U.S. Marine special operations company: Expelled

Uh oh.

WASHINGTON (Map, News) - The top American general in Afghanistan has expelled a U.S. Marine special operations company for the way the men responded to an ambush March 4, Marine sources said.

Maj. Cliff Gilmore, a spokesman for Marine Special Operations Command, confirmed to The Examiner that the company of 120 Marines is redeploying.

He said the decision followed an ambush on the company’s convoy by a vehicle-borne improvised explosive device. A second Marine source said the Marines retaliated and some civilians were killed.

The action brought an abrupt end to what promised to be a historic deployment. The unit sailed in January from Camp Lejuene, N.C., as the first Marine Corps special operations company sent overseas. The Corps joined U.S. Special Operations Command a year ago.

So the first mission of MARSOC has failed? Or is there more here than they’re telling us??

The company is now redeploying to Kuwait after just a few weeks in Afghanistan in what was supposed to be a six-month tour.

A Marine officer assigned to special operations said Lt. Gen. Karl Eikenberry, the top U.S. commander, took the extraordinary step of expelling the unit after he consulted with Afghan Prime Minister Hamid Karzai.

A spokesman for Eikenberry could not be reached today.

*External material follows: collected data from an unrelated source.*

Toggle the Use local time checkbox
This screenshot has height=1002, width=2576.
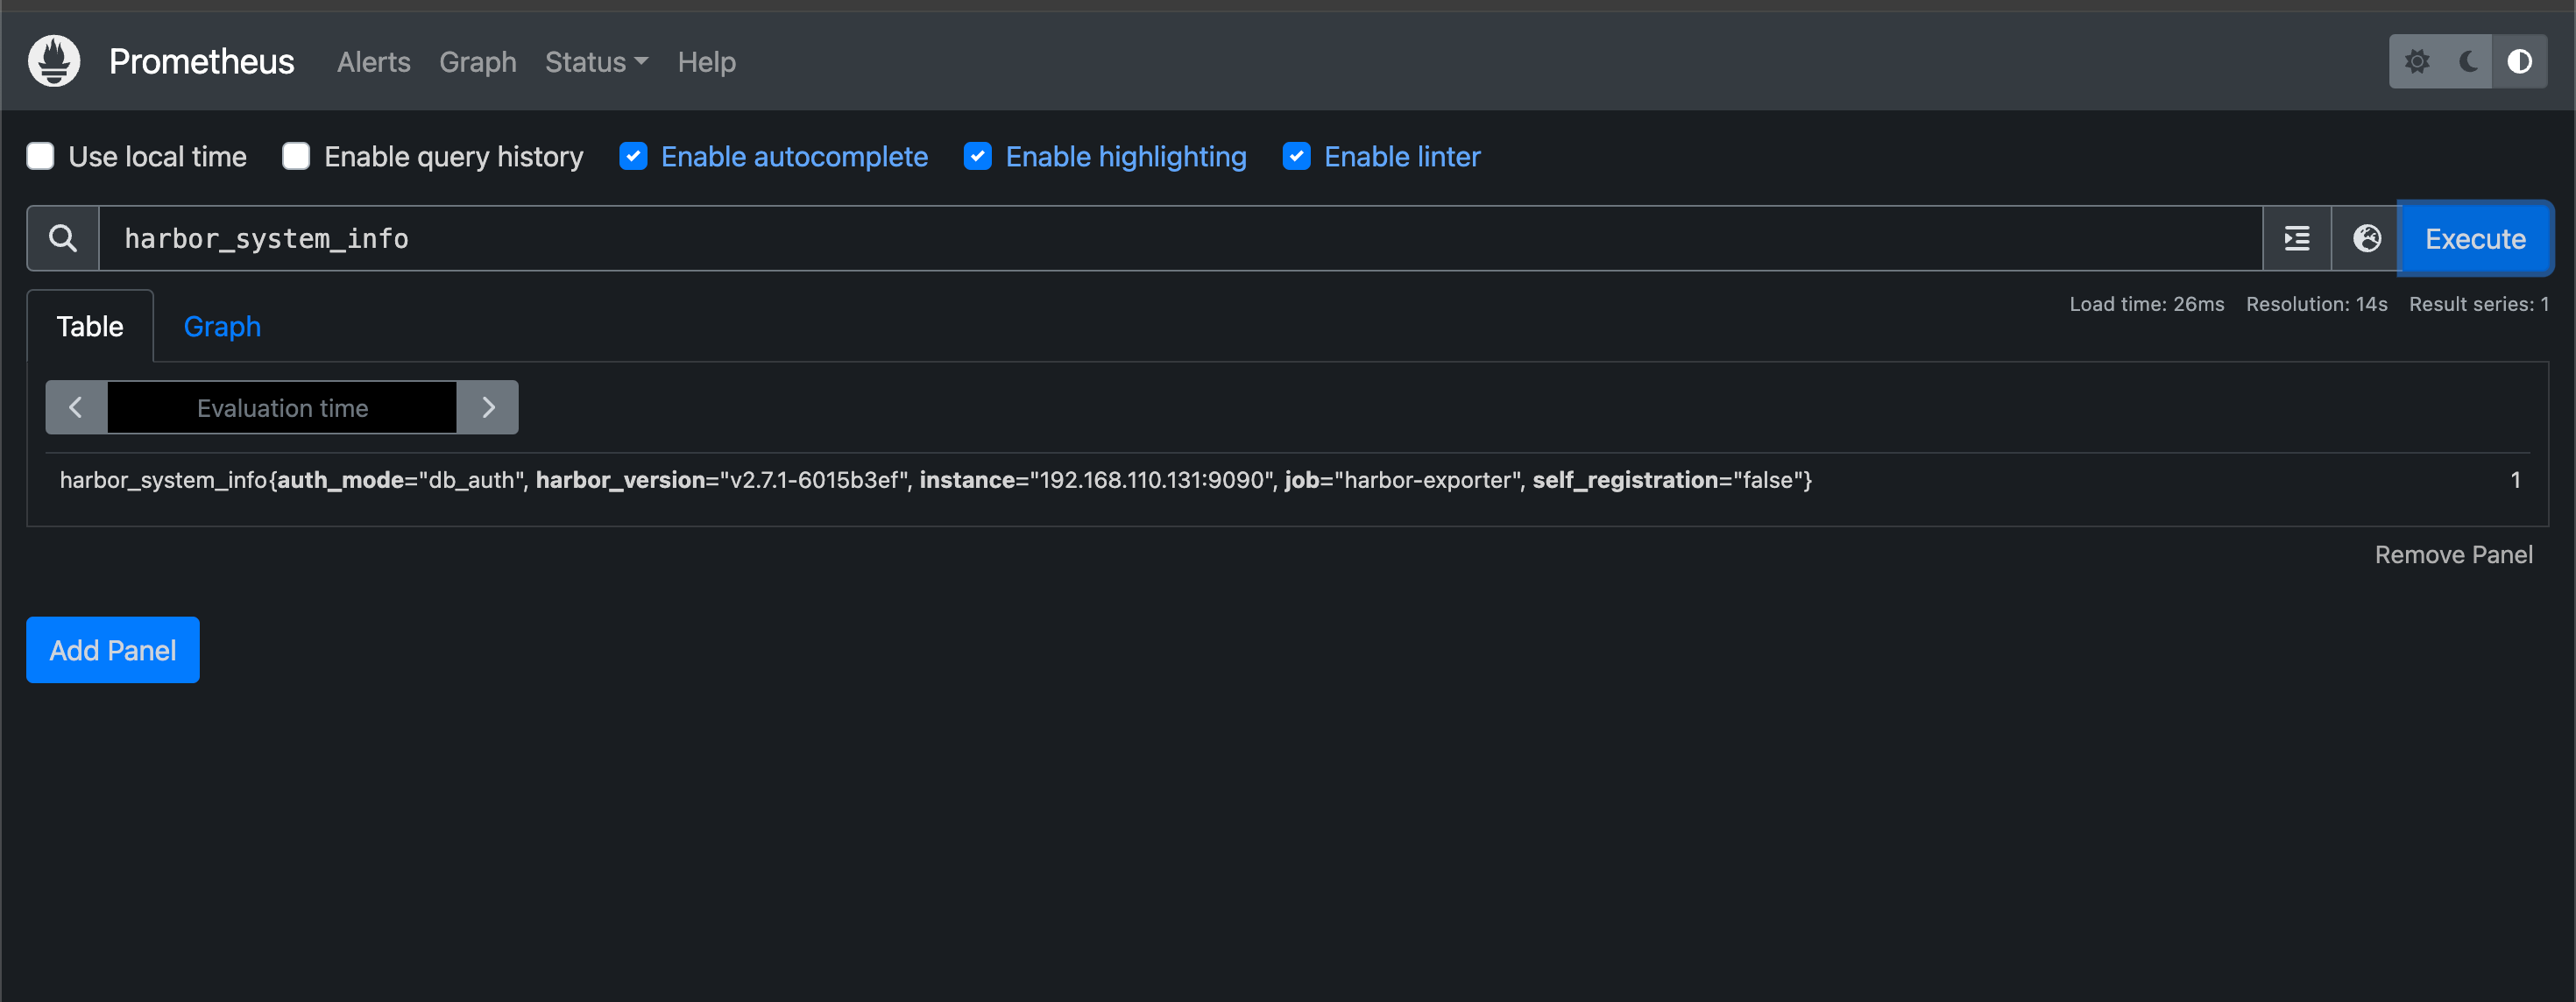(x=41, y=156)
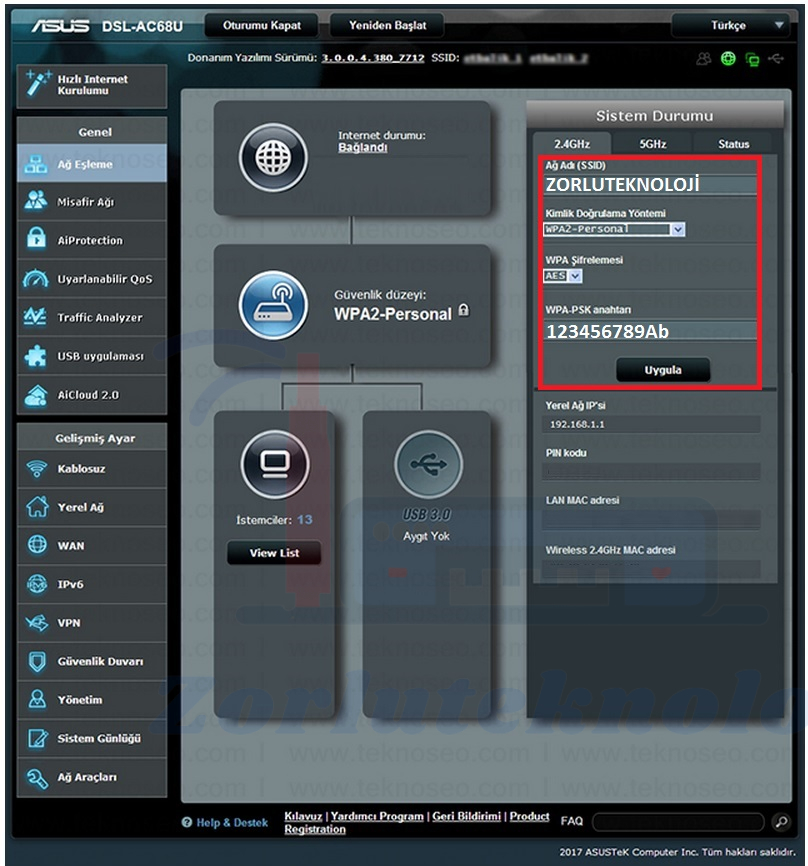
Task: Open the WPA Şifrelemesi AES dropdown
Action: [x=562, y=275]
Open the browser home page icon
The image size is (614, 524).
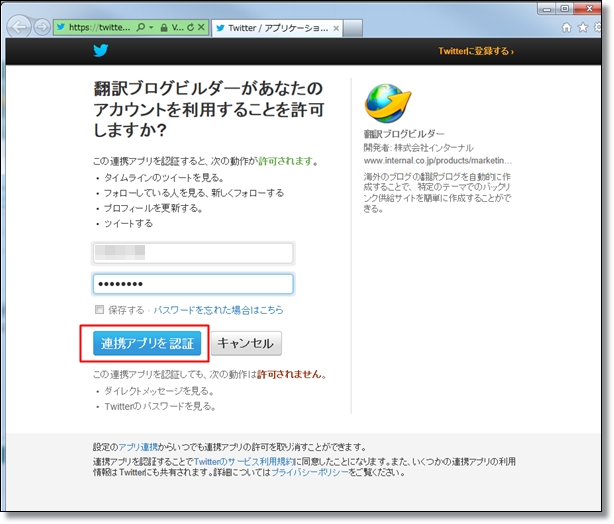tap(567, 27)
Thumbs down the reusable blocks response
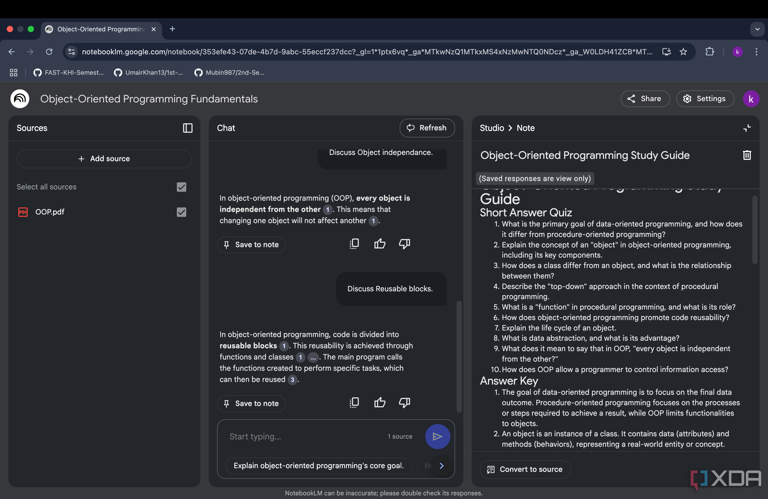Image resolution: width=768 pixels, height=499 pixels. click(404, 403)
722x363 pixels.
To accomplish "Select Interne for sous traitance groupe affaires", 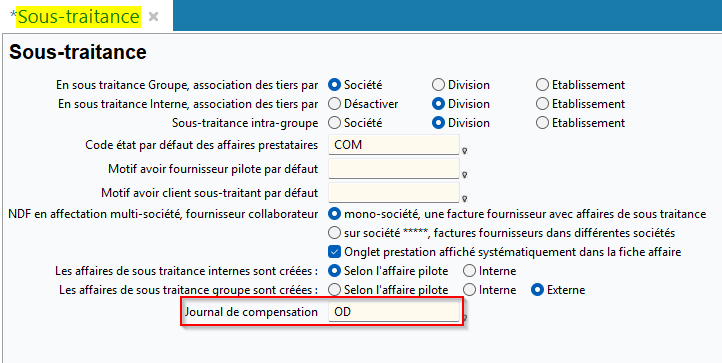I will tap(469, 290).
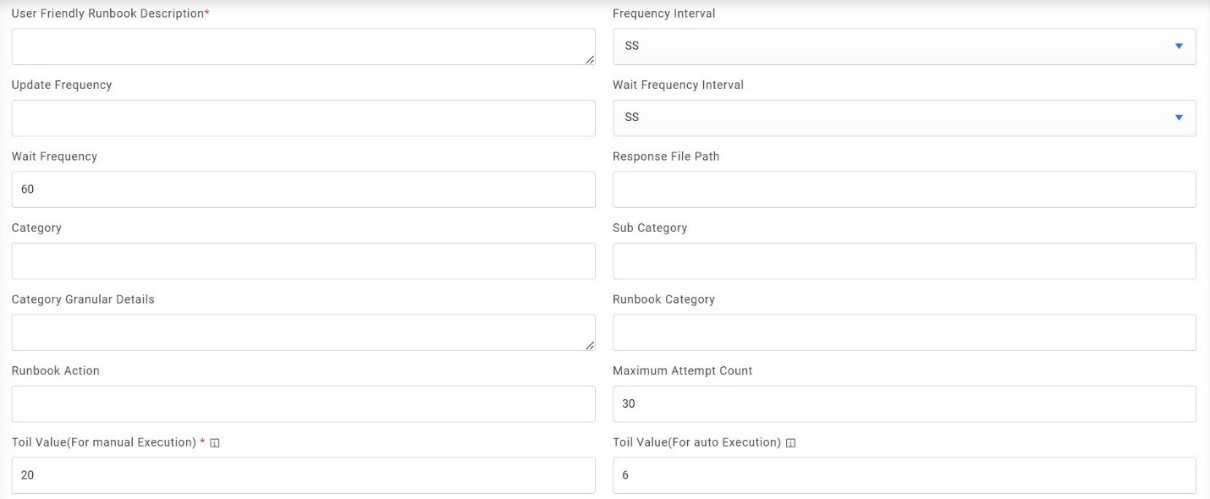This screenshot has width=1210, height=499.
Task: Focus the User Friendly Runbook Description field
Action: [x=300, y=46]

Gilmore said, “The unit responded to the ambush and the local population perceptions of that response have damaged the relationship between the local population and the Marine special operations company.”

You know…we shouldn’t even be reading stories about ANY special ops activity. I wonder what the motivation for this “article” really is??

3 Comments »

3 Responses to “U.S. Marine special operations company: Expelled”

  1. Michael on 25 Mar 2007 at Sun 25 March 2007 07:14:02 #

    This is Crap, This is what happens when the Army ‘an occupying force’ takes leadership of Marines ‘a reactionary force’.

  2. Raven on 25 Mar 2007 at Sun 25 March 2007 08:36:20 #

    I don’t think this stuff should have been known.

    Spec Ops OPS aren’t supposed to be well known.
    (as I blogged about it)

    LOL

  3. AirborneVet on 28 Mar 2007 at Wed 28 March 2007 16:40:47 #

    I don’t think it has anything to do with the relationship between the Army and the USMC. I think it has EVERYTHING to do with politics and the whole ‘winning hearts and minds’ concept.